Shane has worked for years as a professional photographer, and the photos from his trip highlight the beautiful scenery and some harsh reminders of the once war-torn land. They are a modern-day sanitized peek into the past with the comfortable backdrop of a father-and-son bonding adventure. This is where Allied troops landed on the beaches of Normandy and dug into foxholes during brutal winters to hold off German forces during the Battle of the Bulge.
Not only was the trip a way to spend time over a shared interest, but this was going to be their first foray into Europe together. Shane’s dad had experienced only limited travel outside the country. It was a “now or never” type of trip. Shane mapped out the itinerary and all the ground logistics including visiting the sites of significant WWII battles. He added a few detours to the schedule to satisfy a bit of wanderlust.
The two started their tour in Paris—exploring the city at night and wandering near the Seine. Next they went on to some significant locations highlighted in the popular book and subsequent television series Band of Brothers, including a nod to the movie The Monuments Men viewing the Bayeux Tapestry, the Ghent altarpiece and other destinations of interest. Shane shares that it was an art, beer and history pilgrimage of sorts.
They took a train to Caen, where they rented a Fiat to travel the narrow roads of the Normandy region. The charming town of Caen, a little more than two hours from Paris and 10 minutes from the coastline, is dotted with many museums and beautiful churches. “It’s not a touristy type of town. It feels more like the medieval war-torn history is an integral part of the community’s identity,” explains Shane.
On their first day in Caen they visited Juno Beach, where the British and Canadians landed on D-Day, June 6, 1944. Later, they toured Utah Beach, one of two landing zones for Allied infantry and airborne troops.
Standing on the shores of Normandy, Shane watched his dad in silence while he viewed the serene beach and commemorated the fallen. As if a movie reel was occupying his thoughts, noise, blood and fear created hauntingly “loud” visions in his mind.
“As you are standing on Omaha or Utah beach, imagining the dramatic and somber scene, it’s hard not to contrast the beauty of the landscape with the absolute horror of the war,” says Shane.
The reality of the historical events settled into his consciousness like an artillery blast while he canvased the coastline punctuated with cannons like lawn ornaments; saw blood-stained pews left over from the war in a small neighborhood church in the French countryside; and witnessed the replica of Private John Steele hanging from a parachute off the steeple of Sainte-Mère-Église.
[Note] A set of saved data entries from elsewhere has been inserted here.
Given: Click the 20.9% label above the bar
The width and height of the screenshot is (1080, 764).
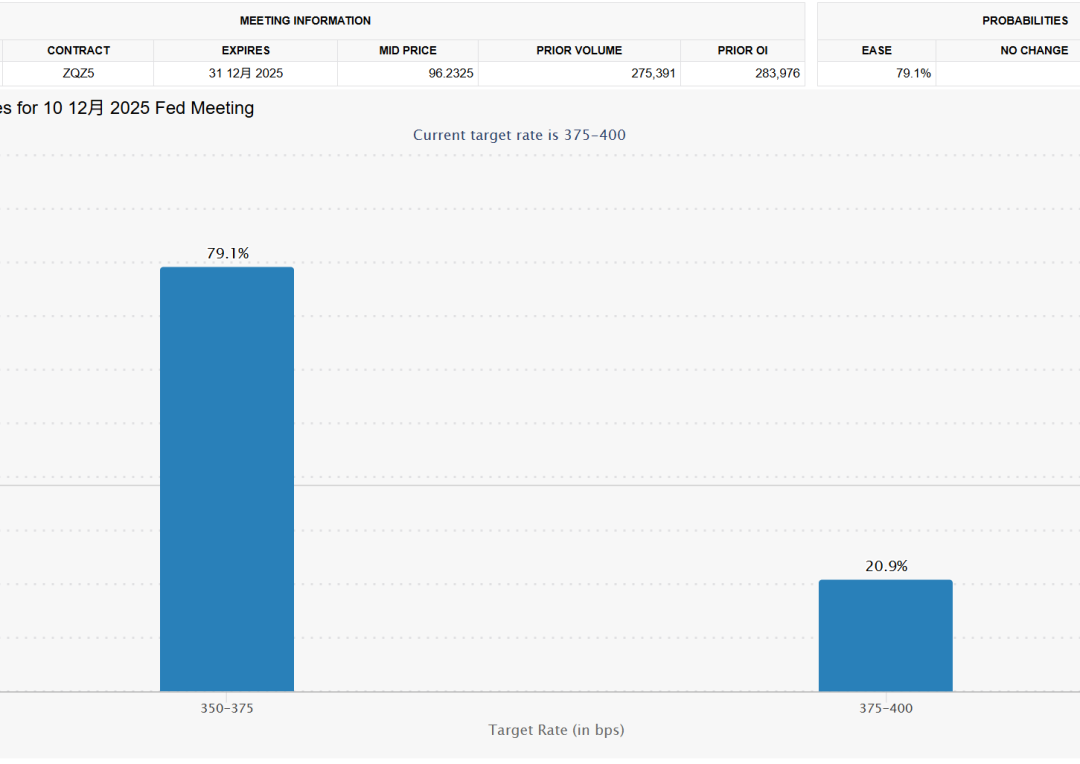Looking at the screenshot, I should click(x=886, y=566).
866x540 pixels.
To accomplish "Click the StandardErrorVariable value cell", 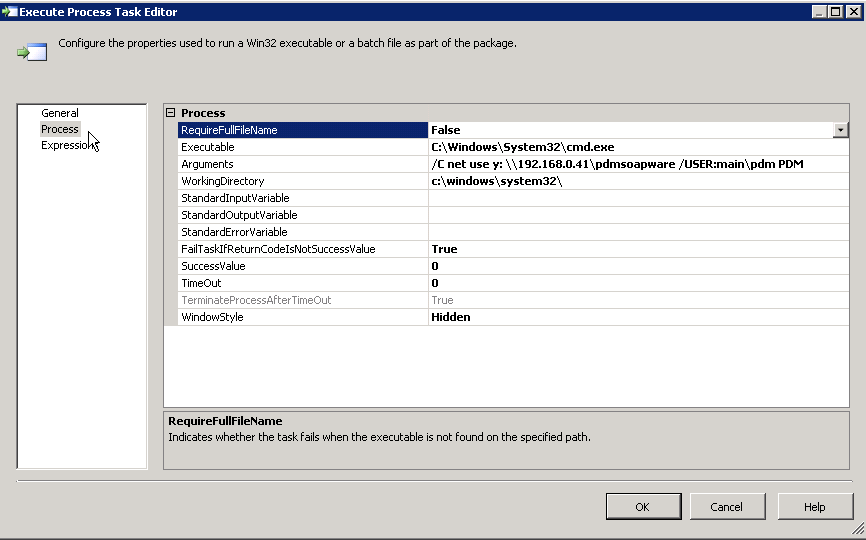I will tap(636, 232).
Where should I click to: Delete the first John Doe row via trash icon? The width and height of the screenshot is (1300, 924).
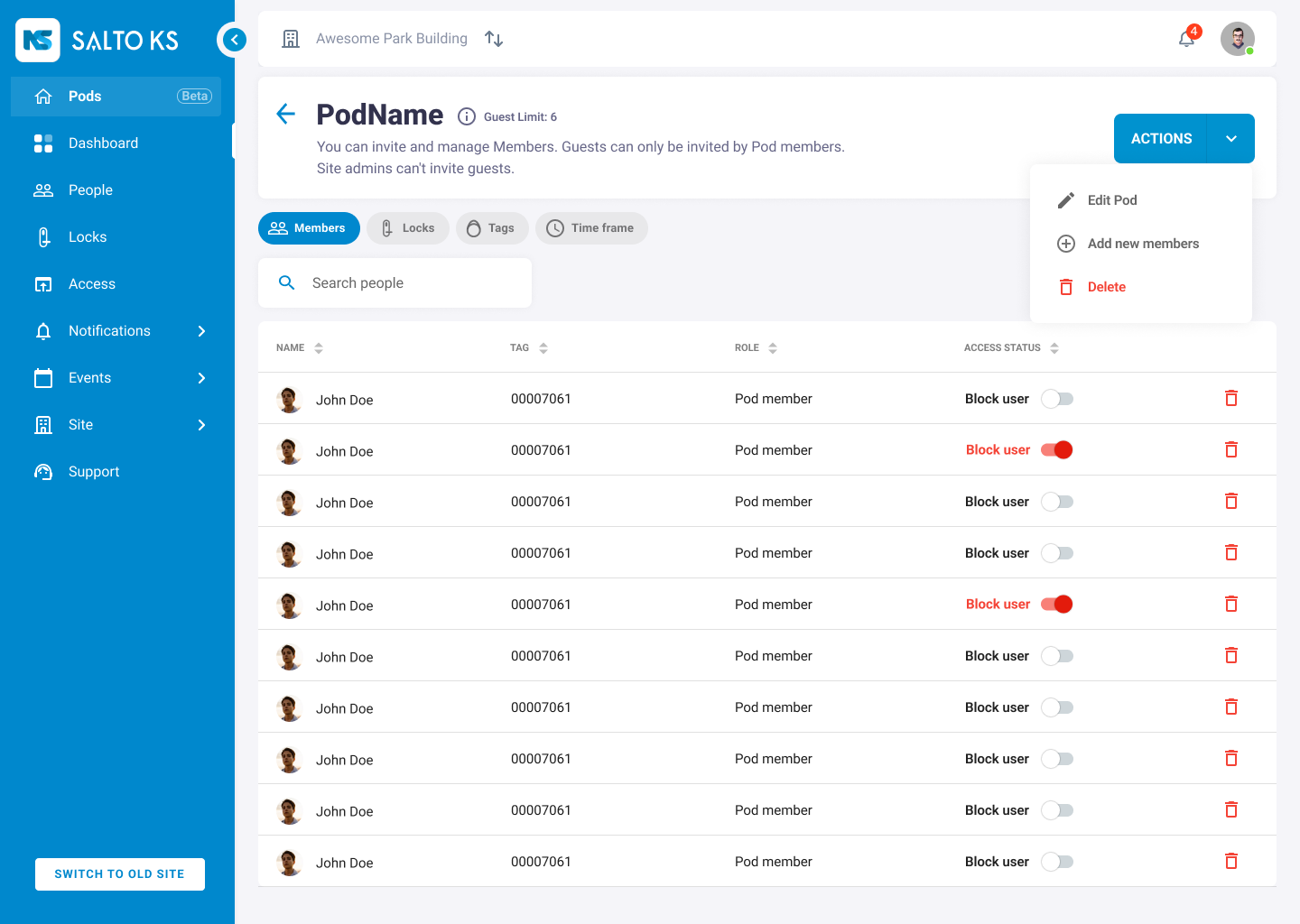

After Normandy they headed to Mont-Saint-Michel (occupied by German troops during the war) for a bucket-list check mark and some hard cider and beer sampling. They honored veterans at Omaha Beach and visited Bastogne, a small town in Eastern Belgium that was one of the most important towns in the defeat of the Germans.
“I wanted to document my dad with my photos, as I don’t get to spend much time with him,” Shane says about his journey of a lifetime. “It was important to me that I photograph him in as many places and moments as possible.”
Shane regularly captures a deeper understanding of people and places through his lens. His recent trip to Europe with his father allowed the two to share stories, memories and their fascination with WWII history while standing in the countryside once occupied by Nazis.
“It was great to experience that with my dad,” says Shane. “I never took that part for granted.”